Von China bis Katjuscha

  • Wilfried Neiße
  • Lesedauer: 2 Min.
Rosa-Luxemburg-Stiftung fördert ein Buch über die Beziehungen der DDR zur Volksrepublik China.

Dass die Rosa-Luxemburg-Stiftung Brandenburg um originelle Themen nicht verlegen ist, hat sie bei ihrem Jahresempfang am Dienstagabend erneut unter Beweis gestellt. Der inzwischen 14. Förderpreis der Stiftung für einen jungen Wissenschaftler ging an den Potsdamer Politologen Marcel Bode für sein Werk »Die Beziehungen der DDR gegenüber der Volksrepublik China«.

»Hat es die DDR überhaupt gegeben?«, zitierte Laudator Wolfram Adophi einen Titel des Kabarettisten Peter Ensikat. »Und konnte sie demzufolge überhaupt Beziehungen zu China unterhalten?« Das gewürdigte Werk beginnt mit der Feststellung, dass die DDR-Führung Anfang der 1980er Jahre in die diplomatische Offensive gegangen und China die Hand ausgestreckt hatte. »Was die DDR betrifft, so ist sie nach wie vor bereit, die Beziehungen zur Volksrepublik China […] zu normalisieren«, wird Erich Honecker zitiert. Das sei ein durchaus eigenständiger Schritt gewesen, der die These von der restlosen Abhängigkeit Ostberlins von Moskau zumindest relativiere, obwohl diese Abhängigkeit grundsätzlich natürlich immer bestand, stellte der junge Autor fest.

Die Arbeit von Bode macht darauf aufmerksam, dass die Kulturrevolution in China mit ihren teilweise erschütternden Auswirkungen zu einer scharfen Distanz der sozialistischen Staatengemeinschaft, aber zur Annäherung Chinas an den Westen geführt hat. Natürlich ist der Westen bis heute nicht bereit, seine damalige Haltung als Anschlag auf das chinesische Volk zu betrachten. Ihm kam es darauf an, den Keil zwischen China und Sowjetunion möglichst tief zu treiben. Beim Verfolgen ihrer Machtinteressen ist den USA immer nahezu jedes Mittel recht gewesen.

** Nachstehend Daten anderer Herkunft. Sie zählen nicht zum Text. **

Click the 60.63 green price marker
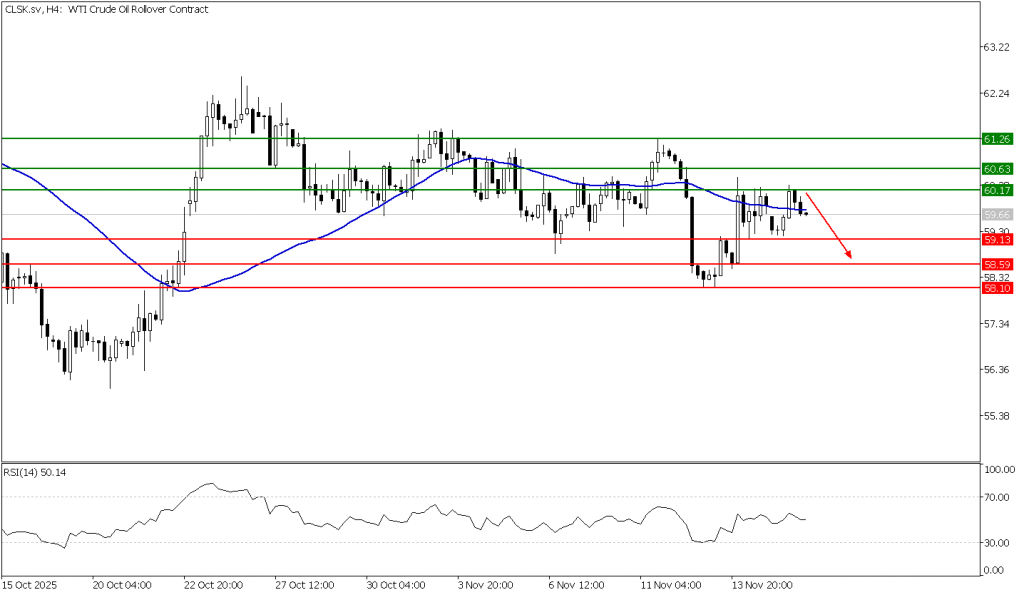 pyautogui.click(x=997, y=168)
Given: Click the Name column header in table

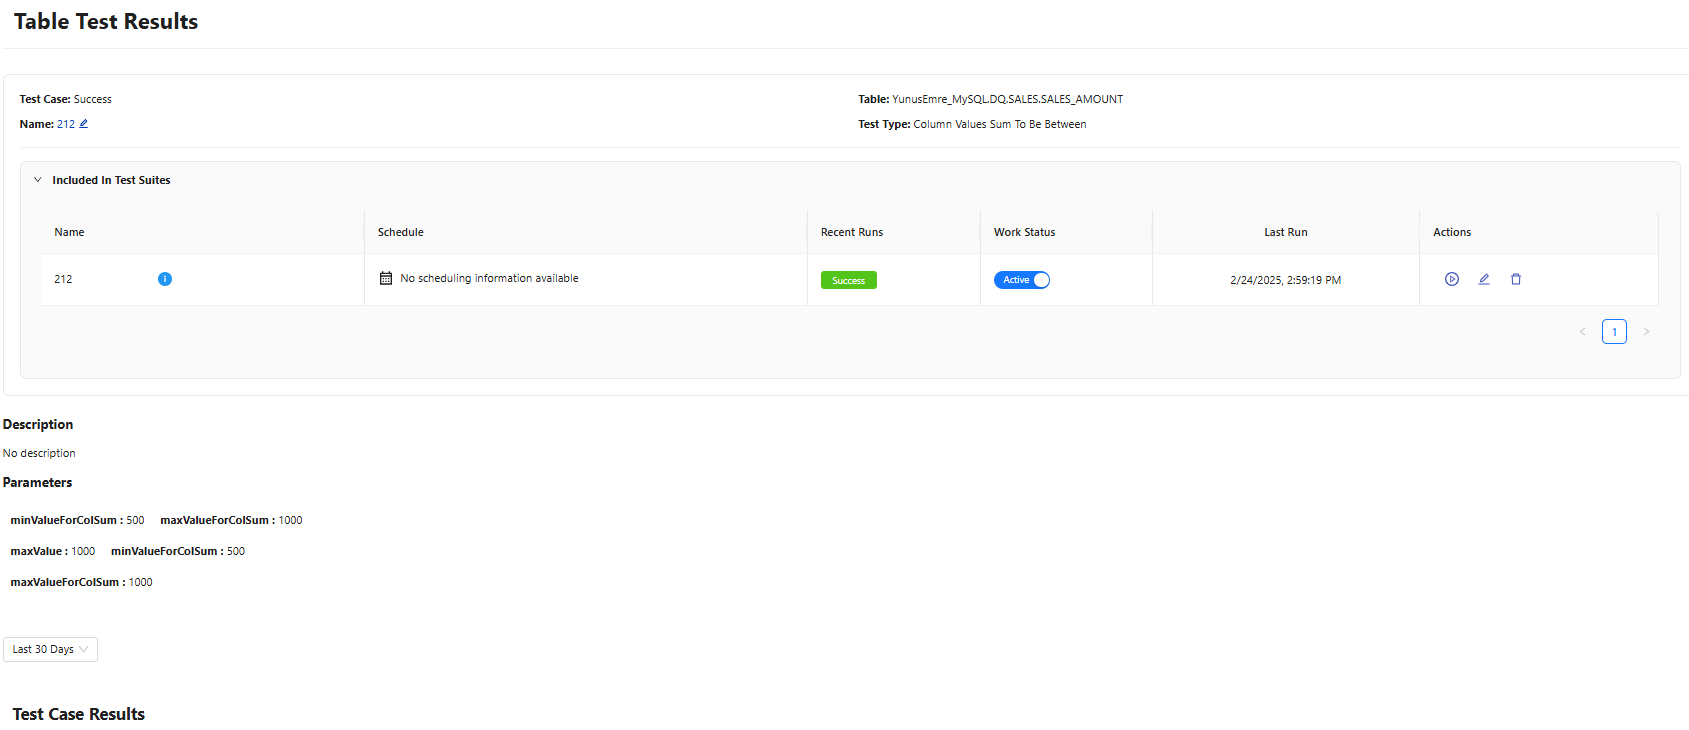Looking at the screenshot, I should click(69, 232).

Immerhin auch der DDR ist es zu verdanken, dass es in den 1980er Jahren wieder eine Annäherung der Staaten des Warschauer Vertrags an China gab, natürlich auch unter der Voraussetzung, dass die schlimmen ideologischen und politischen Exzesse in China aufhören. Laudator Adolphi sprach von dem »Traum, in den Beziehungen zu China neuen Spielraum zu gewinnen, der auch schon vom Staatsratsvorsitzenden Walter Ulbricht in den 50er Jahren geträumt worden war.«

Adolphi hinterfragte den Umgang mit Zeitzeugen. Warum sollen nur DDR-Opfer und Dissidenten als Zeugen auftreten und nicht auch jene, die ihn aktiv und aufopfernd mitgestaltet haben?

Autor Bode interviewte für das Buch unter anderem den früheren SED-Politiker Hans Modrow. Bode bemerkte in seiner Danksagung trocken, er sei sicher, es werde gegen sein Buch »keine Plagiatsvorwürfe geben«. Die Förderung besteht darin, dass die Luxemburg-Stiftung den Druck der Abhandlung bezahlt.

Der Jahresempfang klang aus mit dem russischen Volkslied »Katjuscha«. Die Landtagsabgeordnete Kerstin Kaiser sang alle vier Strophen auf Russisch.